Terraform allows for much greater flexibility to define the cloud architecture than AWS Copilot. This is the architecture as it was created by AWS Copilot:

AWS Copilot Architecture

  • The ECS tasks are running in public subnets, which is not ideal from a security perspective
  • Each of the tasks has a public IP address assigned allowing tasks to initiate outgoing connections to the internet
    • This means there are multiple routes of traffic out of the service
    • This is a security risk as it exposes another potential point of attack
  • Security group rules for the ECS service are designed to limit incoming traffic only
    • Egress is unrestricted
    • Ingress only allows incoming connections from the load balancer

Decision

We will implement the following architecture with Terraform:

Terraform Architecture

Consequences

Overall the architecture remains similar to the existing setup, with core components such as the load balancer, database, and VPC persisting.
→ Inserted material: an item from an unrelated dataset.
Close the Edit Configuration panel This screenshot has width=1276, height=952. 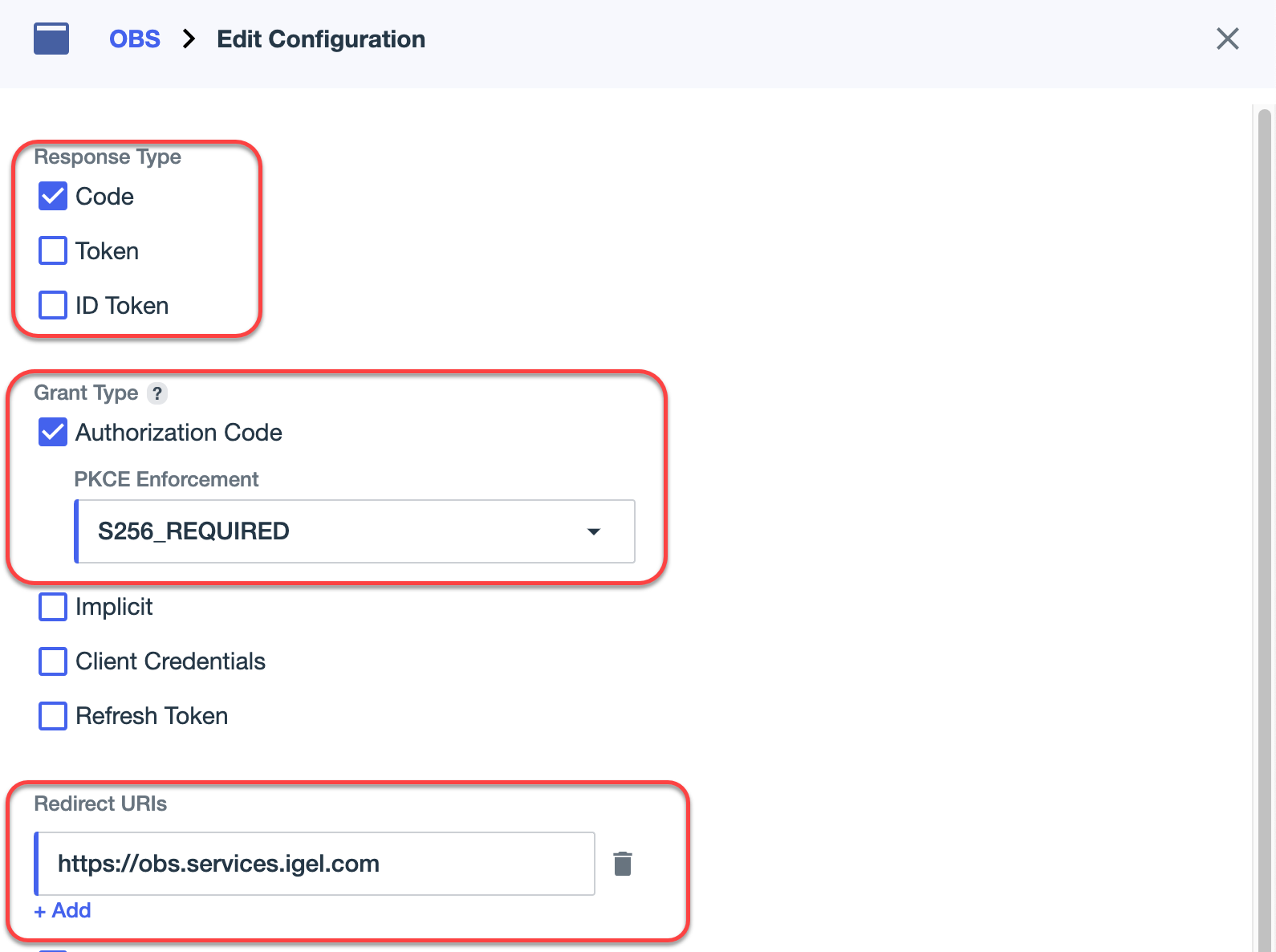pos(1227,39)
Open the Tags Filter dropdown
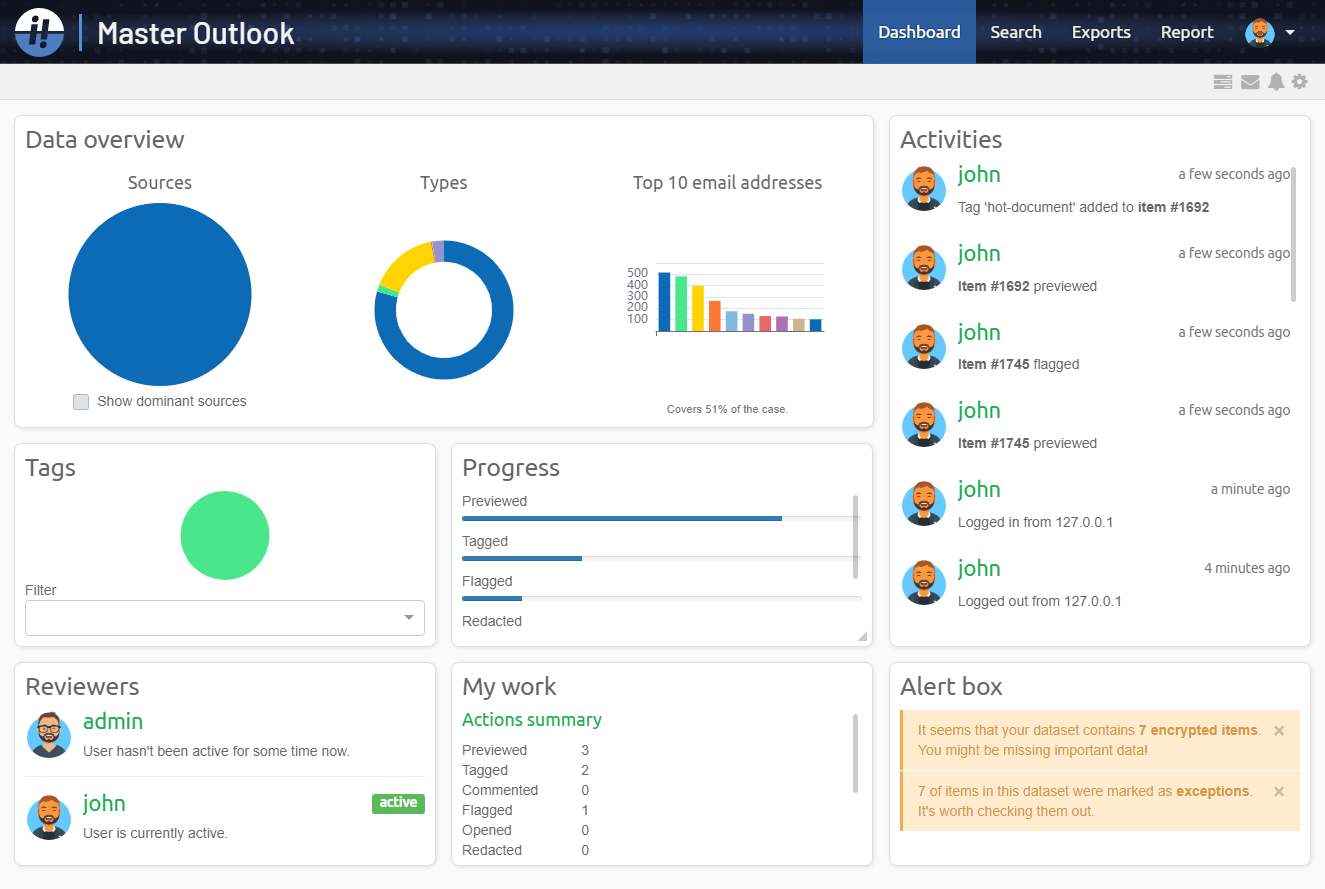The width and height of the screenshot is (1325, 889). pyautogui.click(x=225, y=618)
The main difference between the two architectures are:

  1. Tasks are moved into the private subnets to restrict the ability to communicate with the containers directly.
    1. As a result there is no longer any public IP associated to the containers.
    2. We can be more restrictive with the allowed communication flows.
  2. To allow outgoing connections to NHS services such as PDS, CIS2, and Splunk a NAT gateway is introduced.
    1. This will also make it seamless to introduce further safeguards like network firewalls in the future.
  3. More restrictive ingress/egress rules are implemented explicitly allowing only pair-wise communication between services.
    1. E.g. no "allow all" ingress or egress rules are used for internal communication.